Aujourd'hui, je ne ferai pas d'analyses politiques, je ne m'encombrerai pas de cours magistraux sur la science politique, ni de concepts savants pour désigner ce qui se passe dans mon pays.
Je vous raconte des histoires de gens comme moi. Des histoires vraies qui donneraient d'autres regards sur ce qui se déroule sous nos yeux.
Je connais Gnilane. Elle habite aux Parcelles Assainies, collégienne en classe de quatrième, elle va à l'école le jour, et vend du "Cere" (lire Thiéré) pour sa mère le soir.
Depuis quatre jours déjà, Gnilane ne va pas à l'école. Elle ne peut pas sortir le soir pour vendre non plus.
Pourtant, avec ce cere, sa maman entretient toute la famille, paye les inscriptions et achète les fournitures.
Gnilane, m'a confié qu'elle veut devenir ingénieure en informatique.

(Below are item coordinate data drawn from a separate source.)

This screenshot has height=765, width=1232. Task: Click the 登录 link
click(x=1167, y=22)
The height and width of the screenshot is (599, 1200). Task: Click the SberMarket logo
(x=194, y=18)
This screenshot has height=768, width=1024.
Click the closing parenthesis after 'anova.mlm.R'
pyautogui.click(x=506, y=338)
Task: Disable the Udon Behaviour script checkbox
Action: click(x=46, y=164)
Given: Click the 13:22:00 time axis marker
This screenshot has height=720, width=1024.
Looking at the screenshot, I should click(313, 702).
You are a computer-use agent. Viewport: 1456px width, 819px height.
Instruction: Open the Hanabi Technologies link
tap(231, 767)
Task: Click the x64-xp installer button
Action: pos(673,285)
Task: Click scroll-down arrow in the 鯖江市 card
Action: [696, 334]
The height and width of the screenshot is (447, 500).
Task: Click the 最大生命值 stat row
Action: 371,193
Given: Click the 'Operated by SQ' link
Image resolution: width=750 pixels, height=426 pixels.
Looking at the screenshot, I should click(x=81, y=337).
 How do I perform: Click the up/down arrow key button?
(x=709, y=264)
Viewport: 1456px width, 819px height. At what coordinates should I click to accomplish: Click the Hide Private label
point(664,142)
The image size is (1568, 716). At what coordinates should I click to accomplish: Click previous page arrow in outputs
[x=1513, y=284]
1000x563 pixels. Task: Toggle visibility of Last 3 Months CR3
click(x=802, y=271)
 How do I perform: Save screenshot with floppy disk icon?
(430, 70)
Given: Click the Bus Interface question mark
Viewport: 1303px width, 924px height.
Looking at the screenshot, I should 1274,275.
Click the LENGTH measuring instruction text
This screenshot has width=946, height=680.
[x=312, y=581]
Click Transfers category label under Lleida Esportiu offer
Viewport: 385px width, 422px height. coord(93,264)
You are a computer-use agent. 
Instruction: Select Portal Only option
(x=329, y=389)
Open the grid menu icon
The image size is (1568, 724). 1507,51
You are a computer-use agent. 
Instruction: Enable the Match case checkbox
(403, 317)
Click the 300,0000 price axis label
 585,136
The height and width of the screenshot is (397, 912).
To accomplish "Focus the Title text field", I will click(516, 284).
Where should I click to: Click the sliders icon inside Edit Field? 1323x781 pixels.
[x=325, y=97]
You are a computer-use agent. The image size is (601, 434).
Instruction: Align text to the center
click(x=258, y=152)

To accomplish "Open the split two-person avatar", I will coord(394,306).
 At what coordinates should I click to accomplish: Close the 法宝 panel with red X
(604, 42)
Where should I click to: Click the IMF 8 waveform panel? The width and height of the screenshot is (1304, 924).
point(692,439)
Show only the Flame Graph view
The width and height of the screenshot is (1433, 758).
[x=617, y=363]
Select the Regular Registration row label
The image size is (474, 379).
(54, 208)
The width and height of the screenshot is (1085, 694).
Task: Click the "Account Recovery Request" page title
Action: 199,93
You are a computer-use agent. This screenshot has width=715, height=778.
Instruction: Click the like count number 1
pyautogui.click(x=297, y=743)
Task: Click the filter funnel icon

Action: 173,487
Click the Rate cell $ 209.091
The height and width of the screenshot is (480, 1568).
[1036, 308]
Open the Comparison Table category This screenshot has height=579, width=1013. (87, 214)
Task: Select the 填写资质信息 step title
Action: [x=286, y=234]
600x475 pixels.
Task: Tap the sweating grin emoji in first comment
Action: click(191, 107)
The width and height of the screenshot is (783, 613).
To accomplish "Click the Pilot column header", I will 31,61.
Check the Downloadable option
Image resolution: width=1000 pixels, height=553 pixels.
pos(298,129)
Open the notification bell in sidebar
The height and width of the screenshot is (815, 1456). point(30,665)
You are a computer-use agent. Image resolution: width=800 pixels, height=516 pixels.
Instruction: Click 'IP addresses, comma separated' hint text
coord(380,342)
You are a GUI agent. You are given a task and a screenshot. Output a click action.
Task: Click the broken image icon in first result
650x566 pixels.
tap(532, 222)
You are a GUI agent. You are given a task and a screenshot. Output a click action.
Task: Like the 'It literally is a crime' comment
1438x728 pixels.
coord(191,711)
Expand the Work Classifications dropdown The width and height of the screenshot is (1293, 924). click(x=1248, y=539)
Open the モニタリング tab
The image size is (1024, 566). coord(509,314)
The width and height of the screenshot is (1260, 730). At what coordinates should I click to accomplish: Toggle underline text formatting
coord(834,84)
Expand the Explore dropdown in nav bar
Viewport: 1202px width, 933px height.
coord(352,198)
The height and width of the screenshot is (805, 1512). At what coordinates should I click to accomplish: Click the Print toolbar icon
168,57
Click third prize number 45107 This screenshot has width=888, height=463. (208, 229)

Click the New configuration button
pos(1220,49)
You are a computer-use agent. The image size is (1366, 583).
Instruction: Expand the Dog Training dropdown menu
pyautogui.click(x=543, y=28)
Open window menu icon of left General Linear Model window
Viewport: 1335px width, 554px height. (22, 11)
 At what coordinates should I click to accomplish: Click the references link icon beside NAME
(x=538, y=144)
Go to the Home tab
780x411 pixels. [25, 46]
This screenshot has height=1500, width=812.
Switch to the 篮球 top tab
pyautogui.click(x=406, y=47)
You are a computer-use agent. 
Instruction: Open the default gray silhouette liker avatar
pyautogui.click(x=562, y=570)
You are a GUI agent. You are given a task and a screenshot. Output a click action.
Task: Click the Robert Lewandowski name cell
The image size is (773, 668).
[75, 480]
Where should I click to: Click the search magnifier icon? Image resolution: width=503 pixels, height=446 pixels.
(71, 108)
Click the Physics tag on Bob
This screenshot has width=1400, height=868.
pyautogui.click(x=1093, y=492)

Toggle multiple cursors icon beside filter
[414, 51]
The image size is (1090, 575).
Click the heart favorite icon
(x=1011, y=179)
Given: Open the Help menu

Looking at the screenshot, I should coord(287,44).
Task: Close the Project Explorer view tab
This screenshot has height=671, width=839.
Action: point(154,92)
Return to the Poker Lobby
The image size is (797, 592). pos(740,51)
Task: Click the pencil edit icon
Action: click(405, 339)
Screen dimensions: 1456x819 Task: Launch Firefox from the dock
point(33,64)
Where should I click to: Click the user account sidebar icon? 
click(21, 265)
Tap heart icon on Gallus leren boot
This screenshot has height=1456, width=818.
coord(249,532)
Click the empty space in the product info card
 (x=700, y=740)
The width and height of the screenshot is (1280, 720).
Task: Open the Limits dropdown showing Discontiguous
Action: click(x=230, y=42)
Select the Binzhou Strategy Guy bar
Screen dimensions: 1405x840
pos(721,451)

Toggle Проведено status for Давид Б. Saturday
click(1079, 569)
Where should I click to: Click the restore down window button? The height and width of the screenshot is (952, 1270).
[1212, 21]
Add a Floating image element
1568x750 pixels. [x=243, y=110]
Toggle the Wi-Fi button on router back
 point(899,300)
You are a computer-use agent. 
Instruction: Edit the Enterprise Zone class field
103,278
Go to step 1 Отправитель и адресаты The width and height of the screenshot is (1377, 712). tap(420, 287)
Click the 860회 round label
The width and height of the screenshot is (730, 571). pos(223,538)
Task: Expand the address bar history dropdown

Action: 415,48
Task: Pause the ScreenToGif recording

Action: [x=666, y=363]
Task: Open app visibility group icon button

Mais je vois tout son désespoir. L'école est fermée. Et elle ne fait plus de recettes.
Je connais Paco et Findifer, ils ont respectivement quatorze et seize ans. L'un est mécanicien, l'autre vend des ferrailles.
Paco et Fel m'ont dit dans une petite discussion qu'ils ne comprennent rien de ce qui se passe, mais le président est vraiment insouciant s'il laisse les gens mourir pour le pouvoir. Moi, je veux juste deux cent pour acheter "cent farans cere, cent farans meew" mais "tay dafa dëgër, liggéeyu ma sax" confia Paco.
Tu sais moi, j'ai des amis de tous les âges. Parmi eux, il y a Pa Ndiaye, plus jeune, on l'appelait Pa Allemand. On a grandi, et il est devenu un grand ami, un conseiller. En faisant sa promenade, les bras croisés sur son dos presque courbé, avec son chapelet, il me dit: "fils, moi, il ne me reste plus beaucoup sur cette terre. Je voulais juste partir avec la certitude que ce pays est entre de bonnes mains. Si je pars avec cette assurance, j'aurais déjà avec moi, un bout de paradis. J'ai fait toutes les grandes contestations de ce pays depuis 63. Mais un tyran assoiffé est en train de nous montrer que nous nous sommes battus pour rien. Je souhaitais à mes petits-enfants de grandir et ne jamais voir ce Sénégal en lambeaux.
Je me connais aussi. Je m’impose la rigueur de respecter les institutions. Mais hier par déception, je me suis adressé à vous de manière non conventionnelle. Je m' excuse.
Monsieur le président de la République, ces personnes sont déçues et à travers leur voix, on entend que ce qu'elles veulent est simple: ne jamais cesser d'espérer.
Et quand on incarne plus cet espoir, rendre service à la démocratie consiste à partir, servir autrement.
Gnilane demande juste de pouvoir regarder l'horizon et continuer à croire que son rêve est un possible qu'elle rencontrera quelque part.
Paco et Findifer veulent juste se réveiller et savoir sourire aux premiers rayons de soleil grâce à la promesse du cere ak meew du soir.
Pa Ndiaye espère que ses petits-enfants voient le Sénégal pour lequel il s'est battu avec beaucoup de vaillants sénégalais.
Moi, je veux continuer à avoir des raisons de respecter l’institution que vous incarnez et de garder l’élégance du poète quand je m’adresse à vous.
De vous, nous attendons un peu plus de hauteur pour ne pas boucher un horizon, ne pas mettre du sable sur un bol de cere, ne pas planter une graine de désespoir, ne pas faire d’un vers une posture insultante.
Saviez-vous aussi que l'indifférence est un poison? Saviez-vous qu'on regarde devant pour savoir rêver?
Bravo Pathé, tu as bien résumé la situation. Ce qui se passe chez nous ne résulte que de la faute d’un individu qui se rêve Mobutu.